DH wants a baby so badly, and I honestly could not care less about having children. I love to travel, I like to spend my money on me, and I care so much about my career. All of thes things would take a big hit if we were to have a kid. And honestly… I have a pretty poor relationship with my inlaws and I don’t want my kid used as a pawn in that headache.
Post # 12
I had the same feelings and went for it and am now 2 months pregnant. t was hard for me because most of my close friends not have kids and I love having my freedom and opportunities to be lazy. but I also love kids and know I want to be a mom and start a family with my husband. I made my husband take me on one last trip and we had a great exciting summer and then decided to ttc.
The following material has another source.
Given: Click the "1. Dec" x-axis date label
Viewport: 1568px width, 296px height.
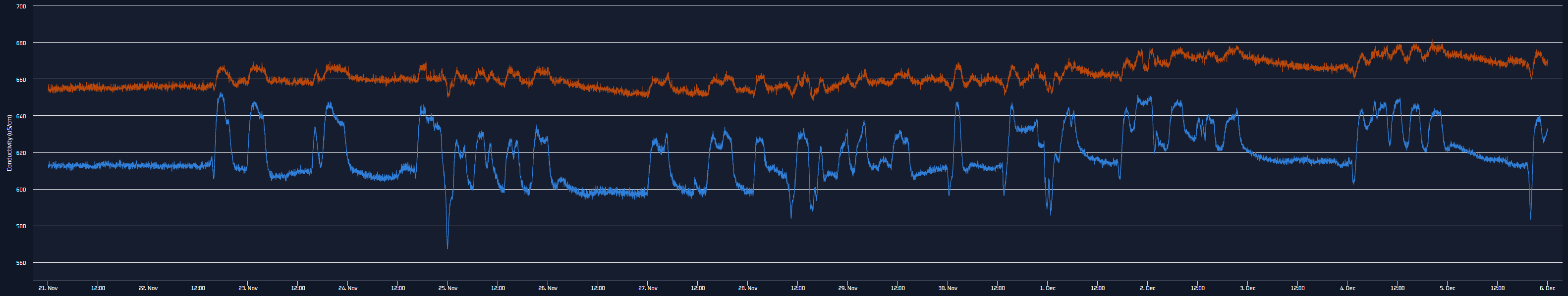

I’m glad we got some of the bucket list stuff out of the way without waiting to try and do everything. I know things will be different when the little one comes but I am excited for all our new adventures as a family. Good luck to you on your decision making.
Post # 13
I am 8 wks pregnant with a baby that we were trying for and I still have moments of panic just like this. It’s one of those things that you’ll probably never be 100% sure about, so you will have to just decide and go with your decision.
Post # 14
“…or selfishly consider a life free of the commitment having a child would mean”
What concerns me a little is the statement you made, highlighted above. Especially the word ‘selfishly’. Why would you consider a life without children selfish? It’s your life, free to live as you see fit. In my opinion, having a child because you fear what life would be like without, is being selfish. Bringing a child into this world to fulfill a purpose you aren’t sure about, is selfish. Knowing yourself enough to know that you wouldn’t, or don’t want to be, a great mother is definetly an unselfish act. Try exploring your feelings about why you feel a child free life would be selfish. It’s a good angle to get a different perspective 😊
Post # 15
I think it’s important to not romanticize having children and to make a list of pros and cons. Can you afford a child? How will it affect your career? Is your husband willing to split childcare 50/50? A supportive SO means PPD is less likely, or so I’ve read. If you are financially stable, your husband is going to change diapers and pitch in as much you, and you make a plan to have time for yourself and date nights with your husband (have a babysitter or relative lined up to take care of the kid), then that would probably alleviate a lot of stress and help you decide if this is something you really want. You also need to be sure you will be okay if your child ends up having special needs, too, because that is always a possiblity. And no, you are not selfish if you decide to not have kids. That makes no logical sense.